The present invention disclosed herein comprises a flow control screen for controlling the inflow of formation fluids in completions requiring sand control. In addition, the flow control screen of the present invention is operable to be pressured up during the completion process. Further, the flow control screen of the present invention is operable to selectively allow reverse flow from the completion string into the formation.

In one aspect, the present invention is directed to a flow control screen having a fluid flow path between an interior of a base pipe and a filter medium. The flow control screen includes a housing positioned about the base pipe having an opening with a radially reduced portion and a seat. A valve assembly is positioned in the opening and disposed within the fluid flow path. The valve assembly includes a valve plug, a ball retainer and a piston body having a collet assembly. The collet assembly is radially outwardly constrained by the radially reduced portion of the opening, in a first position, to prevent the valve plug from entering in the piston body and radially outwardly unconstrained by the radially reduced portion of the opening, in a second position. Application of an internal differential pressure seats the valve plug on the seat to prevent reverse flow. Application of a predetermined internal differential pressure shifts the piston body from the first position to the second position while continuing to prevent reverse flow. In the second position, application of an external differential pressure causes the valve plug to contact the ball retainer, thereafter allowing reverse flow.

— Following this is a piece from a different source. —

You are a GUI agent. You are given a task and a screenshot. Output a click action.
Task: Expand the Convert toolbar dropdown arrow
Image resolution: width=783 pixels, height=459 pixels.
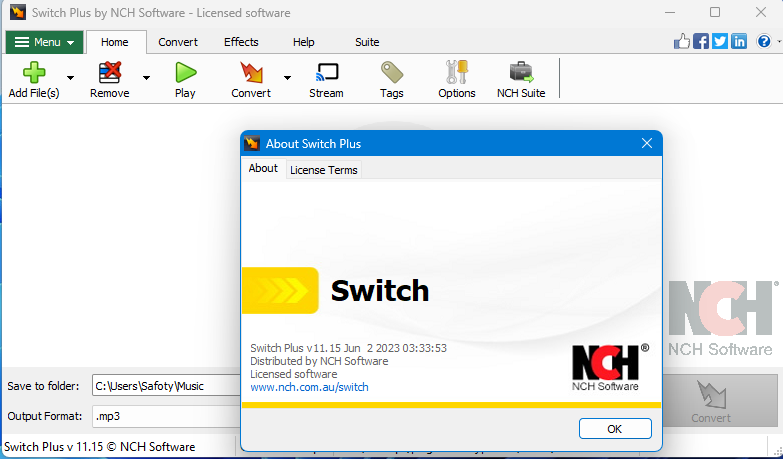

In one embodiment, at least a portion of the collet assembly may be slidably positioned within the radially reduced portion of the opening in the first position. In certain embodiments, operation of the piston body from the first position to the second position may be prevented by a retainer pin extending through the housing until the predetermined internal differential pressure is reached. In some embodiments, the valve plug may be a spherical blocking member. In other embodiments, the collet assembly may have a plurality of collet fingers.

In one embodiment, the ball retainer may be positioned in a ball retainer recess of the piston body. In such embodiments, the ball retainer retains the valve plug in the piston body after the valve plug contacts the ball retainer. For example, the ball retainer may magnetically retain the valve plug in the piston body after the valve plug contacts the ball retainer. This can be achieved if the ball retainer is a magnet and the valve plug is formed from a ferromagnetic material.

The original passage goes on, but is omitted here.